Spiders

Classes

The main interface of finscraper is the Spider API, which aims to make web scraping as easy as possible. Each class represents specific content that can be scraped with it, and no more.

Note

If you need more flexibility in terms of the content to be scraped, you might want to implement your spiders with the lower level library Scrapy.

Parameters

Some spiders may have their own parameters which typically describe the content to be crawled. All spiders also have common parameters, such as jobdir, log_level and progress_bar. These are mainly for controlling the verbosity and working directories of the spiders.

Scraping

The scrape -method starts making HTTP requests and parsing desired items.
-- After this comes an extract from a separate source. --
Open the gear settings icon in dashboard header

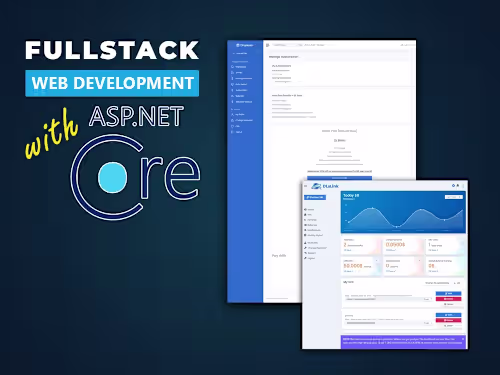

In most cases, the spider keeps track of already visited pages to avoid fetching the same content more than once.

The workflow of a typical spider in pseudocode would look something like:

1. Start from a certain URL

2. While there are links to follow
    a) Find new links to follow
    b) Find links with desired content and parse them
    c) Stop, if a condition is met (e.g. number of scraped items)

Warning

Some websites try to prevent bots from crawling them, which could lead to a ban of your IP address. By default, finscraper obeys website-specific crawling rules (robots.txt) to avoid this.

Results

Scraped items and the state of the spider are saved into your hard disk as defined by jobdir. By default, this is your temporary directory.

The items are saved in jsonline -format into a single file at spider.items_save_path, and when calling the get -method, the data is read from the disk and returned as a pandas.DataFrame.

Save & load

You may save and load spiders to continue scraping later on. Moreover, you may use clear -method to reset the state and scraped items of an existing spider.